Retype each of the following lines exactly, keeping every character, space, and line break unchanged.

— START OF Dataset entries —

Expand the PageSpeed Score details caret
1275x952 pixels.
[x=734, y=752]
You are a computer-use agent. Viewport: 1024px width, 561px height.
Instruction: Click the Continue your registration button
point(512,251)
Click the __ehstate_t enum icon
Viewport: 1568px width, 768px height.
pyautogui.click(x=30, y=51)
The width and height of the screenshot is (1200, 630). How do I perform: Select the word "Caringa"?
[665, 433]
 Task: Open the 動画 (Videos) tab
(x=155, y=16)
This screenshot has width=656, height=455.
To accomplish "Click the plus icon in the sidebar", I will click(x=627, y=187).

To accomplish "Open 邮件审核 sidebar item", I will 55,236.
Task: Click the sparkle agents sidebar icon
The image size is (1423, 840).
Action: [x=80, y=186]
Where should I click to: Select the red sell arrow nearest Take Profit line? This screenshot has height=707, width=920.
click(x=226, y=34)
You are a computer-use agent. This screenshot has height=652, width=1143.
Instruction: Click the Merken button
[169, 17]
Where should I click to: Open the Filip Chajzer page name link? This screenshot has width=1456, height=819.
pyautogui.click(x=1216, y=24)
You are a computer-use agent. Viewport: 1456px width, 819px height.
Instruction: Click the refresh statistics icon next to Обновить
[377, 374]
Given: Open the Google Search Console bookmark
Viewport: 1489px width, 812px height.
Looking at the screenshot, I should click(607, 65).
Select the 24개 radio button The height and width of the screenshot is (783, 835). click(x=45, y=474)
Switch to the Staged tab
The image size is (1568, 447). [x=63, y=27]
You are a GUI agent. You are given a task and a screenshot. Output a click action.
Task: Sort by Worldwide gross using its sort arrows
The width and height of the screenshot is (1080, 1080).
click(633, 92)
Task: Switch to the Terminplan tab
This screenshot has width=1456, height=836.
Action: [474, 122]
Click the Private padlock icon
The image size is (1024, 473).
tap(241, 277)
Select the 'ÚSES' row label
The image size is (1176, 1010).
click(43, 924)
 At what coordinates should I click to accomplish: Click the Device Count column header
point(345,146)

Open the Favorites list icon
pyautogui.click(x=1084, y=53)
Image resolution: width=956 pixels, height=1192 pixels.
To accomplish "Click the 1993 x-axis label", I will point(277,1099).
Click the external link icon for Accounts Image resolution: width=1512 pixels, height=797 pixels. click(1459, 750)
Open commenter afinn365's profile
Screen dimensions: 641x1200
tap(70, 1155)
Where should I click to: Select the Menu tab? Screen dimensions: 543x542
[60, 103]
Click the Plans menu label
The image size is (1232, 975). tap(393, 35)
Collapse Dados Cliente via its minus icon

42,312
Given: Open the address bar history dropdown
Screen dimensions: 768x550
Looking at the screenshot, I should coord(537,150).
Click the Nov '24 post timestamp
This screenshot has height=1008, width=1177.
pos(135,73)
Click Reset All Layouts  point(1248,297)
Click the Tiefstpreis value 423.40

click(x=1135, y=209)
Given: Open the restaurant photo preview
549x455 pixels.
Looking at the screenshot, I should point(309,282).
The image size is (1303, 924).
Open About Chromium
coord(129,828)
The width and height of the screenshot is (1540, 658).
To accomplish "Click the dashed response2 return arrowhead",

— END OF Dataset entries —

[Written response]
Expand the PageSpeed Score details caret
1275x952 pixels.
[x=734, y=752]
You are a computer-use agent. Viewport: 1024px width, 561px height.
Instruction: Click the Continue your registration button
point(512,251)
Click the __ehstate_t enum icon
Viewport: 1568px width, 768px height.
pyautogui.click(x=30, y=51)
The width and height of the screenshot is (1200, 630). How do I perform: Select the word "Caringa"?
[665, 433]
 Task: Open the 動画 (Videos) tab
(x=155, y=16)
This screenshot has width=656, height=455.
To accomplish "Click the plus icon in the sidebar", I will click(x=627, y=187).

To accomplish "Open 邮件审核 sidebar item", I will 55,236.
Task: Click the sparkle agents sidebar icon
The image size is (1423, 840).
Action: [x=80, y=186]
Where should I click to: Select the red sell arrow nearest Take Profit line? This screenshot has height=707, width=920.
click(x=226, y=34)
You are a computer-use agent. This screenshot has height=652, width=1143.
Instruction: Click the Merken button
[169, 17]
Where should I click to: Open the Filip Chajzer page name link? This screenshot has width=1456, height=819.
pyautogui.click(x=1216, y=24)
You are a computer-use agent. Viewport: 1456px width, 819px height.
Instruction: Click the refresh statistics icon next to Обновить
[377, 374]
Given: Open the Google Search Console bookmark
Viewport: 1489px width, 812px height.
Looking at the screenshot, I should click(607, 65).
Select the 24개 radio button The height and width of the screenshot is (783, 835). click(x=45, y=474)
Switch to the Staged tab
The image size is (1568, 447). [x=63, y=27]
You are a GUI agent. You are given a task and a screenshot. Output a click action.
Task: Sort by Worldwide gross using its sort arrows
The width and height of the screenshot is (1080, 1080).
click(633, 92)
Task: Switch to the Terminplan tab
This screenshot has width=1456, height=836.
Action: [474, 122]
Click the Private padlock icon
The image size is (1024, 473).
tap(241, 277)
Select the 'ÚSES' row label
The image size is (1176, 1010).
click(43, 924)
 At what coordinates should I click to accomplish: Click the Device Count column header
point(345,146)

Open the Favorites list icon
pyautogui.click(x=1084, y=53)
Image resolution: width=956 pixels, height=1192 pixels.
To accomplish "Click the 1993 x-axis label", I will point(277,1099).
Click the external link icon for Accounts Image resolution: width=1512 pixels, height=797 pixels. click(1459, 750)
Open commenter afinn365's profile
Screen dimensions: 641x1200
tap(70, 1155)
Where should I click to: Select the Menu tab? Screen dimensions: 543x542
[60, 103]
Click the Plans menu label
The image size is (1232, 975). tap(393, 35)
Collapse Dados Cliente via its minus icon

42,312
Given: Open the address bar history dropdown
Screen dimensions: 768x550
Looking at the screenshot, I should coord(537,150).
Click the Nov '24 post timestamp
This screenshot has height=1008, width=1177.
pos(135,73)
Click Reset All Layouts  point(1248,297)
Click the Tiefstpreis value 423.40

click(x=1135, y=209)
Given: Open the restaurant photo preview
549x455 pixels.
Looking at the screenshot, I should point(309,282).
The image size is (1303, 924).
Open About Chromium
coord(129,828)
The width and height of the screenshot is (1540, 658).
To accomplish "Click the dashed response2 return arrowhead",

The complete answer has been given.